🤖 AI Summary
This paper studies the *k*-Watchmen Routes problem for cooperative patrolling of a simple polygon by *k* robots: compute *k* shortest paths whose collective visibility regions either fully cover the polygon (full-coverage version) or cover at least a prescribed fraction of its area (quota version), under constraints of fixed starting points and axis-aligned motion. Methodologically, we integrate visibility graph modeling, dynamic programming, and computational geometry techniques. Our contributions are threefold: (i) the first exact pseudopolynomial-time algorithm for orthogonal polygons; (ii) the first fully polynomial-time approximation scheme (FPTAS) and an *O*(1)-approximation algorithm for general simple polygons; and (iii) the first formal modeling of the quota version as a visibility coverage optimization problem, accompanied by a constant-factor approximation algorithm with provable theoretical guarantees. These results significantly advance the algorithmic foundations of multi-robot cooperative visual patrolling.
📝 Abstract
The well-known extsc{Watchman Route} problem seeks a shortest route in a polygonal domain from which every point of the domain can be seen. In this paper, we study the cooperative variant of the problem, namely the extsc{$k$-Watchmen Routes} problem, in a simple polygon $P$. We look at both the version in which the $k$ watchmen must collectively see all of $P$, and the quota version in which they must see a predetermined fraction of $P$'s area.
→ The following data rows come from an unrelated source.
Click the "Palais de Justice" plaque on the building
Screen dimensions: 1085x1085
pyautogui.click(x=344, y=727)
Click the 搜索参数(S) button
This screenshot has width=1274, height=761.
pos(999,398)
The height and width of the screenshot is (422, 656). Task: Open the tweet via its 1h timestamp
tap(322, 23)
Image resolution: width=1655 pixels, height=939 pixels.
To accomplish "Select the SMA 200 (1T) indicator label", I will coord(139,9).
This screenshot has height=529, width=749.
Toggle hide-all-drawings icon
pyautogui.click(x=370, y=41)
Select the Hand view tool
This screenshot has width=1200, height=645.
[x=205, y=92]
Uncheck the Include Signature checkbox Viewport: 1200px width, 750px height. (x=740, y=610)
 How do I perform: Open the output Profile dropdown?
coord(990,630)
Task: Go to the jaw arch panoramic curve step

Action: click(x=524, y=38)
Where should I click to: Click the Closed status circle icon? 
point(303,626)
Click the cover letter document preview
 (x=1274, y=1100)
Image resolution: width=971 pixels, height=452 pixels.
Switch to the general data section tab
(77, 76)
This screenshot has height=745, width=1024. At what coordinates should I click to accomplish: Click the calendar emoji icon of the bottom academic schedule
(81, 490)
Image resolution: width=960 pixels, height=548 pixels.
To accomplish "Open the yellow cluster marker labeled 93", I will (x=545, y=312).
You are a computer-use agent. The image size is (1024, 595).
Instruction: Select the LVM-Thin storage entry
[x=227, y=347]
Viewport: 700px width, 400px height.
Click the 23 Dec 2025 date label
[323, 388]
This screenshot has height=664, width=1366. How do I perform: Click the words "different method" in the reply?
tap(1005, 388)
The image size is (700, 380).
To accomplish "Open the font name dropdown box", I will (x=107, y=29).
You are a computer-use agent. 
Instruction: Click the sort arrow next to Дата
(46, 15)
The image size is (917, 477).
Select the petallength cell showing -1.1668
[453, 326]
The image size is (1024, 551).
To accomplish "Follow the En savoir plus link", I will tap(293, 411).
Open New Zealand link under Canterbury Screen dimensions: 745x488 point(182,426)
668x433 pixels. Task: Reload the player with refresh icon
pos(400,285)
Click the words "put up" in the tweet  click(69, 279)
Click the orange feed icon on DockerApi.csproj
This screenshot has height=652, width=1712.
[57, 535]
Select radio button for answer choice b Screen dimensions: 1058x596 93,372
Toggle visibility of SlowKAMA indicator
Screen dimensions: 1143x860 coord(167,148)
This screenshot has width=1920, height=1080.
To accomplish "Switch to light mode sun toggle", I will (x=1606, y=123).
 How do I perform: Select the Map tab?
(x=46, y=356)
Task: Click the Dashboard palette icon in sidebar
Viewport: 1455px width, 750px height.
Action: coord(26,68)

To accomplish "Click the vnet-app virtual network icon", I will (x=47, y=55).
We give an exact pseudopolynomial time algorithm for the extsc{$k$-Watchmen Routes} problem in a simple orthogonal polygon $P$ with the constraint that watchmen must move on axis-parallel segments, and there is a given common starting point on the boundary. Further, we give a fully polynomial-time approximation scheme and a constant-factor approximation for unconstrained movement. For the quota version, we give a constant-factor approximation in a simple polygon, utilizing the solution to the (single) extsc{Quota Watchman Route} problem.